Esiste un modo di pensare la produzione ma anche e soprattutto le cose della vita, che mira ad evitare gli sprechi, eliminando ciò che non è a valore. Questo tipo di organizzazione (aziendale) si chiama lean thinking ed è noto anche come toyota way, in quanto questa multinazionale ha per prima introdotto questo modus operandi ottenendo risultati di efficienza e qualità della produzione. La lean organizzation nasce in giappone nel 1945 ed ha come obiettivo la maggiore efficienza del processo produttivo, snellendo il flussi (attività che prevede in input di materia prima ed output di prodotto finito), eliminando tutte quelle attività superflue (non a valore) che non contribuiscono all’obiettivo finale. Nella cultura giapponese il concetto di spreco (muda) è paragonabile a quello occidentale di peccato, qualcosa dunque da non fare come trasgressione ad una regola superiore metafisica. Rispetto alle teorie classiche di organizzazione del lavoro (ford), che mirava al produrre quanto più possibile, mettendo da pare la qualità, la lean punta sulla qualità del prodotto finale ed ha una grande attenzione al consumatore. I flussi vanno quindi snelliti, i tempi morti eliminati, gli operatori non funzionali banditi. Si fanno delle mappature del processo produttivo, con attori e zone principali, per poi procedere ad uno studio approfondito e matematico delle aree di miglioramento; una parte fondamentale della filosofia lean è il gemba walk, ovvero il guardare di persona il processo produttivo, perché solo così facendo è realmente possibile implementarne i flussi. Si definisce il takt time (tempo necessario per produrre un componente). Con cronometro, matita, foglio e “buon senso”, l’esperto lean studia empiricamente (e non chiuso nella sua torre d’avorio dello studio privato) l’andamento della produzione, individuando le criticità che poi andranno aggredite, secondo metodi consolidati. Una casa va ricostruita dalle fondamenta, non si può pensare di salvare o migliorare un’azienda osservando solo il bilancio di esercizio. Lean in inglese vuol dire snella e questo termine rende bene l’idea della credenza lean. Nella cultura giapponese si intende con muda chi è disonorevole, questo termine è anche centrale nella filosofia anti-spreco lean. L’obiettivo della lean è eliminare i mura, i muda e i muri.

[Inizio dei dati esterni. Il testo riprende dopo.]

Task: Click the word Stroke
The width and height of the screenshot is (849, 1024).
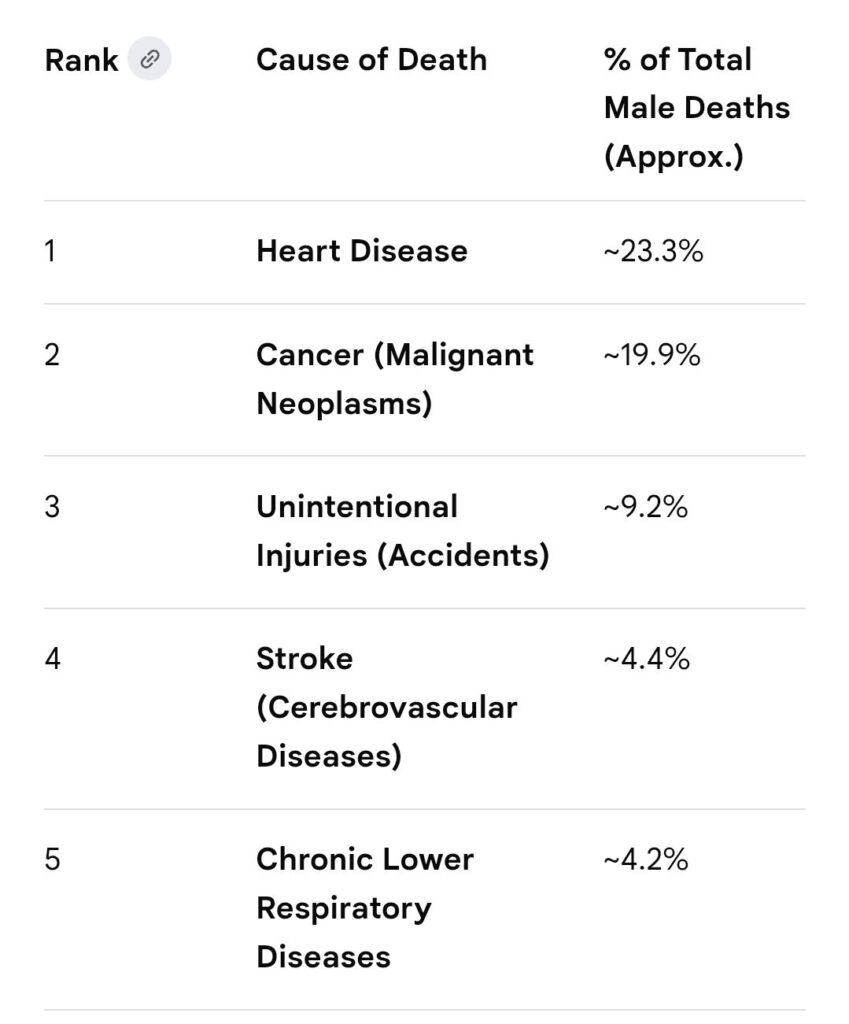Action: tap(304, 659)
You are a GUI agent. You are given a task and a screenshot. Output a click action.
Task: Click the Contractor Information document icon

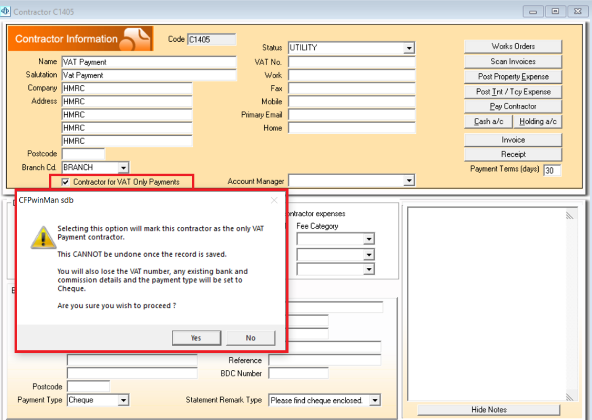click(x=136, y=39)
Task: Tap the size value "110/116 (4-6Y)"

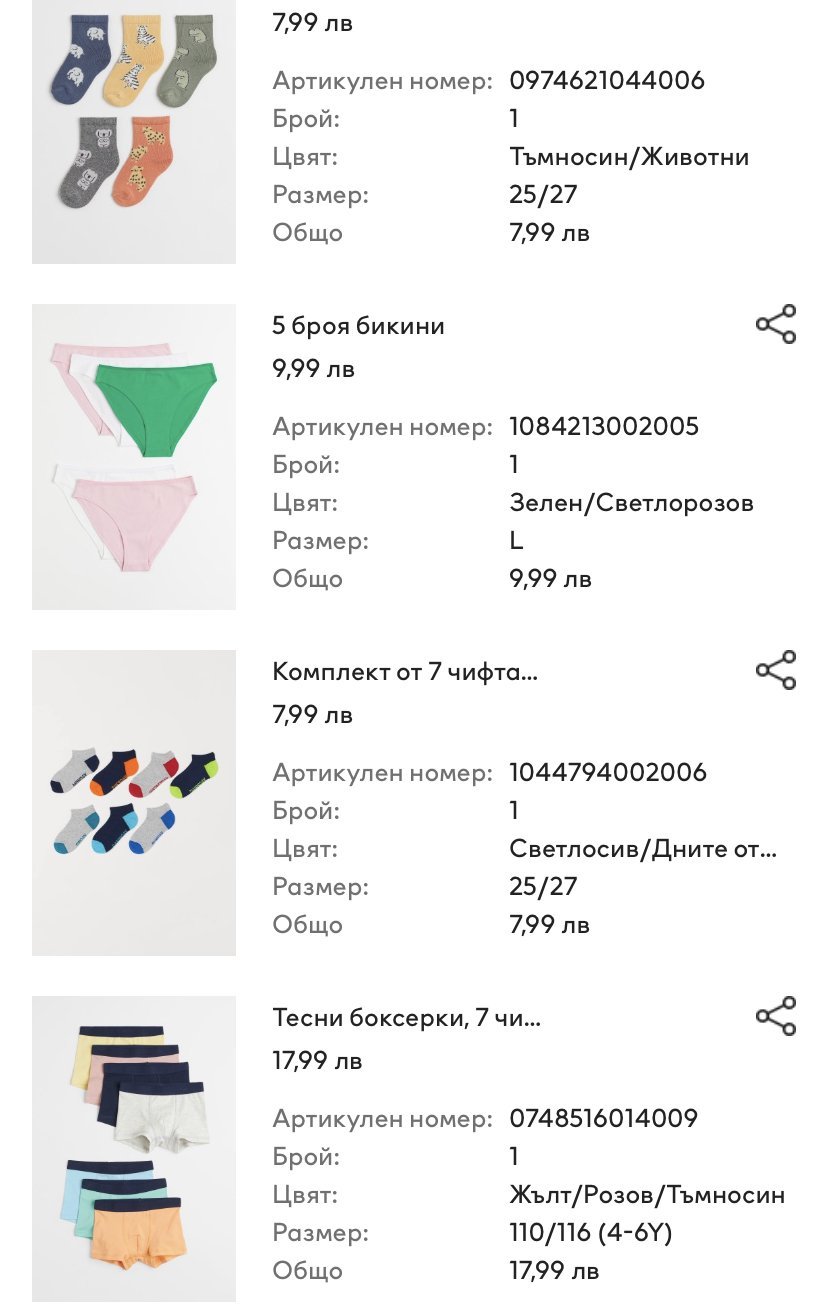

Se ad esempio abbiamo un carico di 6 tonnellate da spostare su un camion che ne può portare solo 3 per volta e procediamo nei seguenti modi:

  • MURI = portare 6 tonnellate sul camion (sovraccarico)
  • MURA = portare 4 tonnellate su un camion e 2 tonnellate su un altro (sbilanciamento)
  • MUDA = distribuire le 6 tonnellate in tre camion, ognuno con sole 2 tonnellate (spreco)

Questo è un esempio concreto di organizzazione inefficiente, la distribuzione giusta è 2 camion con 3 tonnellate per carico. Il sistema alla base della filosofia lean è riassumibile nel gruppo delle cinque S, ognuna delle quali rappresenta un metodo di abbattimento del  superfluo:

  • Seiri (separare) separare ciò che è funzionale da ciò che non lo è
  • Seiton (riordinare) mettere a posto tutto ciò che è utile
  • Seiso (pulire) tenere ordinato e pulire l’ambiente operativo
  • Seiketsu (sistematizzare o standardizzare) definire delle metodologie precise per operare le attività di cui sopra
  • Shitsuke (diffondere) diffondere la filosofia lean in tutto l’ambiente aziendale

La lean pone rispetto alle organizzazioni fondamentali un grande rispetto per i lavoratori, ha come idea regolativa il continuous improvement, ricerca la perfezione, ed è una vera e propria filosofia (lean thinking), tant’è che ha come motto bulding people then building products. L’organizzazione lean ha come punto forte il rispetto per le persone e il loro coinvolgimento (in tutti i gradi dell’organigramma aziendale) al cambiamento dello status quo.